- _Recorded data_
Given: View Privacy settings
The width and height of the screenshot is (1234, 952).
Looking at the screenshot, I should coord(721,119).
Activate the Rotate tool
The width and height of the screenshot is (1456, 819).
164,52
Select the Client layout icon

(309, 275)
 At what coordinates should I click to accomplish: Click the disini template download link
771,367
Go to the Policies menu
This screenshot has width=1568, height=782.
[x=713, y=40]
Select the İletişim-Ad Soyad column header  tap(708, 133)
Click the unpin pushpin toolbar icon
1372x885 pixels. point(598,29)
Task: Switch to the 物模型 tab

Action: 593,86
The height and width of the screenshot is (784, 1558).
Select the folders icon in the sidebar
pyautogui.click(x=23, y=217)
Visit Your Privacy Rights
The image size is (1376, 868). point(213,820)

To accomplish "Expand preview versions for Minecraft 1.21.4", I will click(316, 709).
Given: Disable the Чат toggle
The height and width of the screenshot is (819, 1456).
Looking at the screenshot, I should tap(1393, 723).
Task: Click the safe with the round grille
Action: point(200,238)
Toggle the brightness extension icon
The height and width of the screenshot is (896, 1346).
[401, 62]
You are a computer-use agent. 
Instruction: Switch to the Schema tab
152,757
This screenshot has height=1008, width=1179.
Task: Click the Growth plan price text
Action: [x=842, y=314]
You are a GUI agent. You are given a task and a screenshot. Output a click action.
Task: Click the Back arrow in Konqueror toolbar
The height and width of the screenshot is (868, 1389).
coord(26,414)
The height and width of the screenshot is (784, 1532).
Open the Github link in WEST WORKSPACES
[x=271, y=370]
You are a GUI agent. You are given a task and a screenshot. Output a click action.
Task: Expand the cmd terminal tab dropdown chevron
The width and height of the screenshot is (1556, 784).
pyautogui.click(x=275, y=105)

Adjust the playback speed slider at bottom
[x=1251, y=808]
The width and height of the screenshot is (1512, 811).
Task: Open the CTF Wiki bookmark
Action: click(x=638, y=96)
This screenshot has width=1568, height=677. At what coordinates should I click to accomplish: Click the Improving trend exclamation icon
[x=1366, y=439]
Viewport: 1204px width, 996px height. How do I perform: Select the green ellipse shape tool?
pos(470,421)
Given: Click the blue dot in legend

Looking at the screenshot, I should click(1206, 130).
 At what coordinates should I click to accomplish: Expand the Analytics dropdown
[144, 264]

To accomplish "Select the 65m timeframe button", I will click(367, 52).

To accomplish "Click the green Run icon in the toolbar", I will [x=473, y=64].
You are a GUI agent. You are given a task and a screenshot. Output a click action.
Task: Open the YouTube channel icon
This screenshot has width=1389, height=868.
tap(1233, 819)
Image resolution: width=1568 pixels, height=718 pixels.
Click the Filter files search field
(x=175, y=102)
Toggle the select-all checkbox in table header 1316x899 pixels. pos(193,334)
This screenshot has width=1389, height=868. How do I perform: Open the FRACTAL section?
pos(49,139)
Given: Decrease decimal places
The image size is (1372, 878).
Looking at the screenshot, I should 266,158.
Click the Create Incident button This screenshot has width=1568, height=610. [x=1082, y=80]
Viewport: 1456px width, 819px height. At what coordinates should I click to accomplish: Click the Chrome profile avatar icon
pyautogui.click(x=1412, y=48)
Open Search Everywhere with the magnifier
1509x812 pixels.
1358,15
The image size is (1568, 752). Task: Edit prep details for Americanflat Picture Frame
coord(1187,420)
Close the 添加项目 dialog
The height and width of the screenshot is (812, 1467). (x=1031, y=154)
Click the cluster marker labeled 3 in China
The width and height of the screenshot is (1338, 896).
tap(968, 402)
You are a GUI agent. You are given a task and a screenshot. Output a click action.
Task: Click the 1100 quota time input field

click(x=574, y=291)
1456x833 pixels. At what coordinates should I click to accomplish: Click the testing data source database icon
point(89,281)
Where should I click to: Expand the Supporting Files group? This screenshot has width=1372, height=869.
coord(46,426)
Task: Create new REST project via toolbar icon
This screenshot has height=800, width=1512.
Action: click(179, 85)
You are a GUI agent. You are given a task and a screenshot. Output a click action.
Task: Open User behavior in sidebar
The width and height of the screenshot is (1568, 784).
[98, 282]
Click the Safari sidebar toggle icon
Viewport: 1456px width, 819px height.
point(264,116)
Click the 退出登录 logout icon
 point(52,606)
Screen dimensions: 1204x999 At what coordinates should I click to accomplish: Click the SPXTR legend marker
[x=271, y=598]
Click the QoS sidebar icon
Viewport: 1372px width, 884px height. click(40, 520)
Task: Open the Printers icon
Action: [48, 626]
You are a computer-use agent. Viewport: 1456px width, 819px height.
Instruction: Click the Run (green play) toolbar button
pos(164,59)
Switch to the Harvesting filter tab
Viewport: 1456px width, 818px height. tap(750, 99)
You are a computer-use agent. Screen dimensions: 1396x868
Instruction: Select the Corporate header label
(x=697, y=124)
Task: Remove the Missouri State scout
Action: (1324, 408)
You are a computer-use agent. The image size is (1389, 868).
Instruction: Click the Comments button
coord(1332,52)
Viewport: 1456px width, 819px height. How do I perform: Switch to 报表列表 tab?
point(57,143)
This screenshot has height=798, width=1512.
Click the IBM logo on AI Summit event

- _The problem_
Restate the records above verbatim, omitting no line.

- _Exercise result_
Given: View Privacy settings
The width and height of the screenshot is (1234, 952).
Looking at the screenshot, I should coord(721,119).
Activate the Rotate tool
The width and height of the screenshot is (1456, 819).
164,52
Select the Client layout icon

(309, 275)
 At what coordinates should I click to accomplish: Click the disini template download link
771,367
Go to the Policies menu
This screenshot has width=1568, height=782.
[x=713, y=40]
Select the İletişim-Ad Soyad column header  tap(708, 133)
Click the unpin pushpin toolbar icon
1372x885 pixels. point(598,29)
Task: Switch to the 物模型 tab

Action: 593,86
The height and width of the screenshot is (784, 1558).
Select the folders icon in the sidebar
pyautogui.click(x=23, y=217)
Visit Your Privacy Rights
The image size is (1376, 868). point(213,820)

To accomplish "Expand preview versions for Minecraft 1.21.4", I will click(316, 709).
Given: Disable the Чат toggle
The height and width of the screenshot is (819, 1456).
Looking at the screenshot, I should tap(1393, 723).
Task: Click the safe with the round grille
Action: point(200,238)
Toggle the brightness extension icon
The height and width of the screenshot is (896, 1346).
[401, 62]
You are a computer-use agent. 
Instruction: Switch to the Schema tab
152,757
This screenshot has height=1008, width=1179.
Task: Click the Growth plan price text
Action: [x=842, y=314]
You are a GUI agent. You are given a task and a screenshot. Output a click action.
Task: Click the Back arrow in Konqueror toolbar
The height and width of the screenshot is (868, 1389).
coord(26,414)
The height and width of the screenshot is (784, 1532).
Open the Github link in WEST WORKSPACES
[x=271, y=370]
You are a GUI agent. You are given a task and a screenshot. Output a click action.
Task: Expand the cmd terminal tab dropdown chevron
The width and height of the screenshot is (1556, 784).
pyautogui.click(x=275, y=105)

Adjust the playback speed slider at bottom
[x=1251, y=808]
The width and height of the screenshot is (1512, 811).
Task: Open the CTF Wiki bookmark
Action: click(x=638, y=96)
This screenshot has width=1568, height=677. At what coordinates should I click to accomplish: Click the Improving trend exclamation icon
[x=1366, y=439]
Viewport: 1204px width, 996px height. How do I perform: Select the green ellipse shape tool?
pos(470,421)
Given: Click the blue dot in legend

Looking at the screenshot, I should click(1206, 130).
 At what coordinates should I click to accomplish: Expand the Analytics dropdown
[144, 264]

To accomplish "Select the 65m timeframe button", I will click(367, 52).

To accomplish "Click the green Run icon in the toolbar", I will [x=473, y=64].
You are a GUI agent. You are given a task and a screenshot. Output a click action.
Task: Open the YouTube channel icon
This screenshot has width=1389, height=868.
tap(1233, 819)
Image resolution: width=1568 pixels, height=718 pixels.
Click the Filter files search field
(x=175, y=102)
Toggle the select-all checkbox in table header 1316x899 pixels. pos(193,334)
This screenshot has width=1389, height=868. How do I perform: Open the FRACTAL section?
pos(49,139)
Given: Decrease decimal places
The image size is (1372, 878).
Looking at the screenshot, I should 266,158.
Click the Create Incident button This screenshot has width=1568, height=610. [x=1082, y=80]
Viewport: 1456px width, 819px height. At what coordinates should I click to accomplish: Click the Chrome profile avatar icon
pyautogui.click(x=1412, y=48)
Open Search Everywhere with the magnifier
1509x812 pixels.
1358,15
The image size is (1568, 752). Task: Edit prep details for Americanflat Picture Frame
coord(1187,420)
Close the 添加项目 dialog
The height and width of the screenshot is (812, 1467). (x=1031, y=154)
Click the cluster marker labeled 3 in China
The width and height of the screenshot is (1338, 896).
tap(968, 402)
You are a GUI agent. You are given a task and a screenshot. Output a click action.
Task: Click the 1100 quota time input field

click(x=574, y=291)
1456x833 pixels. At what coordinates should I click to accomplish: Click the testing data source database icon
point(89,281)
Where should I click to: Expand the Supporting Files group? This screenshot has width=1372, height=869.
coord(46,426)
Task: Create new REST project via toolbar icon
This screenshot has height=800, width=1512.
Action: click(179, 85)
You are a GUI agent. You are given a task and a screenshot. Output a click action.
Task: Open User behavior in sidebar
The width and height of the screenshot is (1568, 784).
[98, 282]
Click the Safari sidebar toggle icon
Viewport: 1456px width, 819px height.
point(264,116)
Click the 退出登录 logout icon
 point(52,606)
Screen dimensions: 1204x999 At what coordinates should I click to accomplish: Click the SPXTR legend marker
[x=271, y=598]
Click the QoS sidebar icon
Viewport: 1372px width, 884px height. click(40, 520)
Task: Open the Printers icon
Action: [48, 626]
You are a computer-use agent. Viewport: 1456px width, 819px height.
Instruction: Click the Run (green play) toolbar button
pos(164,59)
Switch to the Harvesting filter tab
Viewport: 1456px width, 818px height. tap(750, 99)
You are a computer-use agent. Screen dimensions: 1396x868
Instruction: Select the Corporate header label
(x=697, y=124)
Task: Remove the Missouri State scout
Action: (1324, 408)
You are a computer-use agent. The image size is (1389, 868).
Instruction: Click the Comments button
coord(1332,52)
Viewport: 1456px width, 819px height. How do I perform: Switch to 报表列表 tab?
point(57,143)
This screenshot has height=798, width=1512.
Click the IBM logo on AI Summit event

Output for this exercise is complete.